すべてを譲り受ける遺言があっても,遺留分を考えて遺産分割を申し出て望ましい結果を得た事例

【キーワード】遺言,遺産分割,代償金

 

兄弟姉妹間の相続で,依頼者は被相続人から自筆証書遺言を預かっていた。すべての遺産を依頼者に相続させるという遺言であった。相続財産は不動産と預貯金であった。

 

速やかに家庭裁判所に遺言の検認を申し立てるとともに,他の法定相続人ら(相手方ら)に遺産分割の申出を行い,結局,協議の結果,依頼者が預貯金を,相手方が不動産を相続し,依頼者が相手方から数百万円の代償金の支払を受ける遺産分割がまとまった。

 

コメント

たとえ遺言があっても,法定相続人の全員が合意して遺産分割することによって,遺言とは異なる分配をすることもできます。

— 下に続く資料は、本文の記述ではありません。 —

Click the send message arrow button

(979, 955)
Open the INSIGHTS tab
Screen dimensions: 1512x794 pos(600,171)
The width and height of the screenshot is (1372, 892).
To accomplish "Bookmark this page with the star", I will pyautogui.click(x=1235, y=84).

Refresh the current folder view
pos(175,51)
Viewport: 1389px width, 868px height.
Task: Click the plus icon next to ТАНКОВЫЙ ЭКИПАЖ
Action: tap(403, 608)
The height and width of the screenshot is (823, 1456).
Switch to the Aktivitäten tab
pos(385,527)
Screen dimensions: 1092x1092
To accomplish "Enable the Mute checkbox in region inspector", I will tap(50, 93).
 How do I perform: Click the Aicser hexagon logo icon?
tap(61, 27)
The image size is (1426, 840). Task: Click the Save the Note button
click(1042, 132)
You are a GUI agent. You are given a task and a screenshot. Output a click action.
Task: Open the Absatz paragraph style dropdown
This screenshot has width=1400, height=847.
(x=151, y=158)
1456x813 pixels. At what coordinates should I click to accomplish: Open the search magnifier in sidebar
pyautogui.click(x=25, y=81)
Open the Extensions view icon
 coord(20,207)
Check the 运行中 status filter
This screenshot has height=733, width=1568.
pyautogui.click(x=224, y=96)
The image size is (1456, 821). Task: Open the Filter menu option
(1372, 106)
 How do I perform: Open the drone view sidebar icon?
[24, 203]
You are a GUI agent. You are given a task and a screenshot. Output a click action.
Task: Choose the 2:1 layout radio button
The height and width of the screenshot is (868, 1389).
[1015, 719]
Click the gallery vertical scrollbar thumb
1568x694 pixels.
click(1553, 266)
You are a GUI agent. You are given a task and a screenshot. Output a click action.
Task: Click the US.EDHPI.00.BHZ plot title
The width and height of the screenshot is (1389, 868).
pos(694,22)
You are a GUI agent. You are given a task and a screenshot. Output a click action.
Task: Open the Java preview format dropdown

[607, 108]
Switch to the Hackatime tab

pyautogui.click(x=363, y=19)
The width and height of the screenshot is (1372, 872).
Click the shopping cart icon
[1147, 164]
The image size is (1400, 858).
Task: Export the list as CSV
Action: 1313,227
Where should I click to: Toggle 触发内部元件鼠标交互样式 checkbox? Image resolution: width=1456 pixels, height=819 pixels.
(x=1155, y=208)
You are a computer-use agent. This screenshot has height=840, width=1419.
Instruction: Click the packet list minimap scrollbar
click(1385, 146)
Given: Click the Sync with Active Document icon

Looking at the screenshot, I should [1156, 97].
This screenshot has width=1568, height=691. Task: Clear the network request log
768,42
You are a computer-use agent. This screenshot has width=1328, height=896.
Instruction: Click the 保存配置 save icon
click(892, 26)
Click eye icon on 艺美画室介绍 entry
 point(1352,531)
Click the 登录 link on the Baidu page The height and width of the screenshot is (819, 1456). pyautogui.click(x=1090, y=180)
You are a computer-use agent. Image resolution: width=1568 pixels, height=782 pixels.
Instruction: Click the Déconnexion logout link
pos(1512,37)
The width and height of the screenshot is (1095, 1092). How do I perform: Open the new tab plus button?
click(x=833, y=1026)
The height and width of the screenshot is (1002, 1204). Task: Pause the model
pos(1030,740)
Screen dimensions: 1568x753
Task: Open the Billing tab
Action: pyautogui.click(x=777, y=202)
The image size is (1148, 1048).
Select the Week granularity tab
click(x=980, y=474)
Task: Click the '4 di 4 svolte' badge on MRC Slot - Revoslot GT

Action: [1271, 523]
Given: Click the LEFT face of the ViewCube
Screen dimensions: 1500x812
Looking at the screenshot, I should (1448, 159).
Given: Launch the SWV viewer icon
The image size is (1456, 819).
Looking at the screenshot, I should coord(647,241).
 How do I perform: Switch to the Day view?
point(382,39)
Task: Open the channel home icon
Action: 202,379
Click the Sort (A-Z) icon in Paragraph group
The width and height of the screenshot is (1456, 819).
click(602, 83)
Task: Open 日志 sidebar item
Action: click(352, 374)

本件は,相手方らが遺留分を求めること,そして,不動産には相手方らが経営する会社の債務の抵当権(担保)が付いていて相続しても処分には困難を伴うことが予想されました。
そこで,本件では,遺言どおりではなく,より望ましい形の遺産分割を模索することになりました。
そのようななかで,遺産分割協議の結果,依頼者は,預貯金と代償金(相手方らが不動産を取得する代償として依頼者に支払われるお金のことです)という流動性の高い財産を取得することができました。